## Task to carry out:
Find the line that holds "Viewport: 1456px width, 819px" in the material below. Output that line and each one after it exactly, but not the pictures.

** Opening Dataset content block **

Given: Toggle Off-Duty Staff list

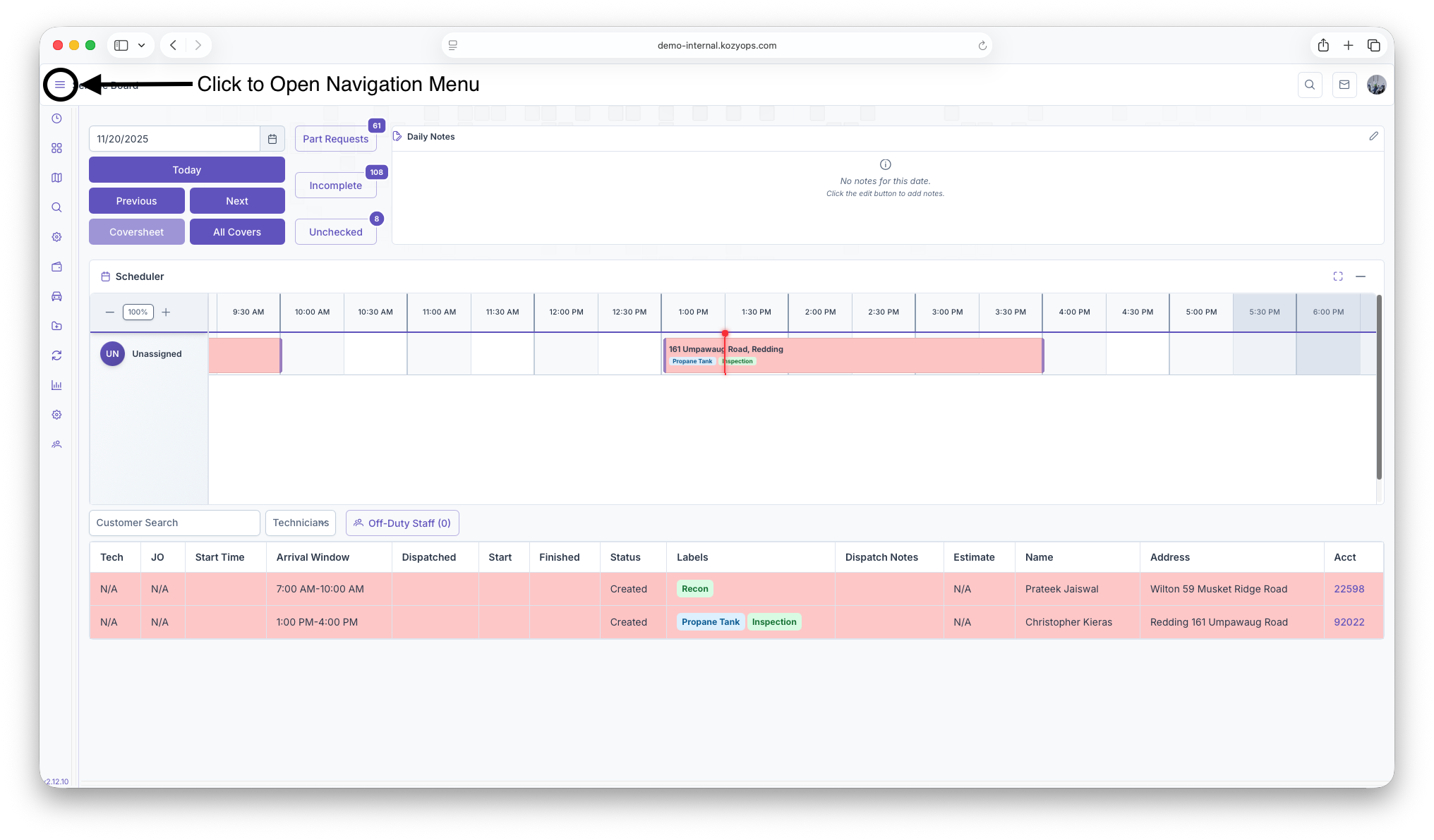Looking at the screenshot, I should (402, 523).
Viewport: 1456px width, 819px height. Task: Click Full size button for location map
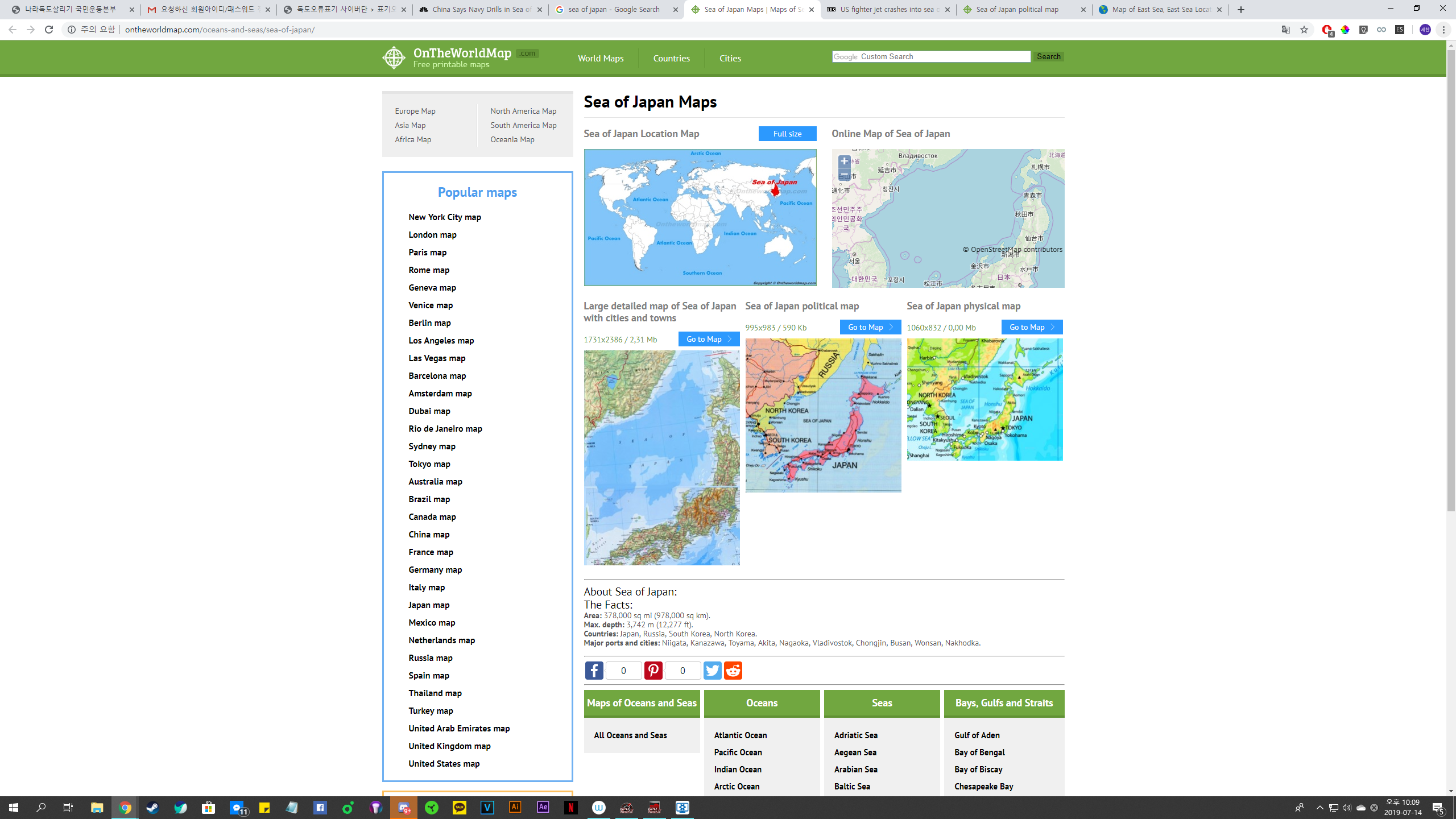[x=787, y=134]
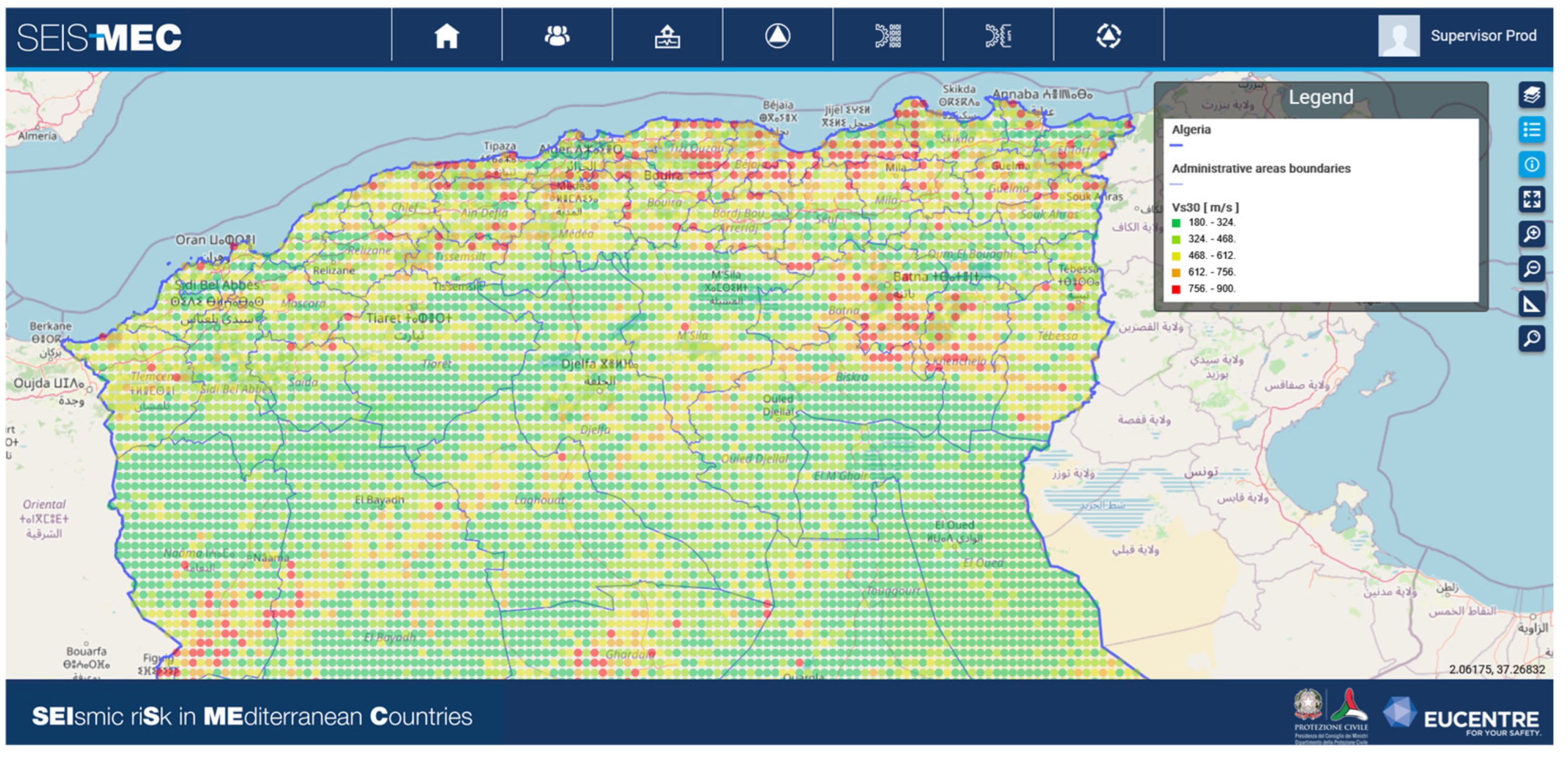Image resolution: width=1568 pixels, height=760 pixels.
Task: Open the map search magnifier tool
Action: point(1531,339)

** Closing Dataset content block **

## Answer space:
Viewport: 1456px width, 819px height. Task: Click Full size button for location map
[x=787, y=134]
Image resolution: width=1568 pixels, height=760 pixels.
Task: Open the map search magnifier tool
Action: point(1531,339)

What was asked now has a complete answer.